→ **About this exercise**
In the listing below, find the line containing "This screenshot has height=507, width=1080.". Write out that line and every line after it to the end, exactly and only those.

(Data extracts begins)

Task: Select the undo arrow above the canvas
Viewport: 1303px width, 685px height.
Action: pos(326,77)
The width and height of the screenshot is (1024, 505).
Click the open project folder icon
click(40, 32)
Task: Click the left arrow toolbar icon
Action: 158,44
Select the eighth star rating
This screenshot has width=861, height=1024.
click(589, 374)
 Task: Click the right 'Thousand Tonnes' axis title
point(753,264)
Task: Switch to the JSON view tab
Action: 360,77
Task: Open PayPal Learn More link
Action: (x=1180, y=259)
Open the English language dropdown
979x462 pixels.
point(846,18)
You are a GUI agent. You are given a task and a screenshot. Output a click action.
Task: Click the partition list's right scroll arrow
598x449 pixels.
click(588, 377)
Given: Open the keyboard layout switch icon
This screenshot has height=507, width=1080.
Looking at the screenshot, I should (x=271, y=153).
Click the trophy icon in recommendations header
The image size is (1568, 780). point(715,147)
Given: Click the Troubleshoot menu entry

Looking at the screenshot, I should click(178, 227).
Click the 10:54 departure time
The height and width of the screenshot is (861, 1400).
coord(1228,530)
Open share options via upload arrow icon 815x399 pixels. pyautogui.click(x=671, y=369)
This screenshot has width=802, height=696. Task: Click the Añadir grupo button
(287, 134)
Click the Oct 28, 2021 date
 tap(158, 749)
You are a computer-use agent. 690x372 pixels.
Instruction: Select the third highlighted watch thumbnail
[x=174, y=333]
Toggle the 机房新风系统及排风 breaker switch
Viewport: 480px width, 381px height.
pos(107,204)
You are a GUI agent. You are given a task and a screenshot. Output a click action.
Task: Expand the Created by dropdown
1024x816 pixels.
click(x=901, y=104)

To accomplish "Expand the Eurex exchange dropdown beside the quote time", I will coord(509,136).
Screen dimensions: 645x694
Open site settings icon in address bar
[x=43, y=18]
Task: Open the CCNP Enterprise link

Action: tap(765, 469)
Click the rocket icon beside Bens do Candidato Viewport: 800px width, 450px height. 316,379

(Data extracts ends)

→ **Solution for this exercise**
This screenshot has height=507, width=1080.
Looking at the screenshot, I should (x=271, y=153).
Click the trophy icon in recommendations header
The image size is (1568, 780). point(715,147)
Given: Click the Troubleshoot menu entry

Looking at the screenshot, I should click(178, 227).
Click the 10:54 departure time
The height and width of the screenshot is (861, 1400).
coord(1228,530)
Open share options via upload arrow icon 815x399 pixels. pyautogui.click(x=671, y=369)
This screenshot has width=802, height=696. Task: Click the Añadir grupo button
(287, 134)
Click the Oct 28, 2021 date
 tap(158, 749)
You are a computer-use agent. 690x372 pixels.
Instruction: Select the third highlighted watch thumbnail
[x=174, y=333]
Toggle the 机房新风系统及排风 breaker switch
Viewport: 480px width, 381px height.
pos(107,204)
You are a GUI agent. You are given a task and a screenshot. Output a click action.
Task: Expand the Created by dropdown
1024x816 pixels.
click(x=901, y=104)

To accomplish "Expand the Eurex exchange dropdown beside the quote time", I will coord(509,136).
Screen dimensions: 645x694
Open site settings icon in address bar
[x=43, y=18]
Task: Open the CCNP Enterprise link

Action: tap(765, 469)
Click the rocket icon beside Bens do Candidato Viewport: 800px width, 450px height. 316,379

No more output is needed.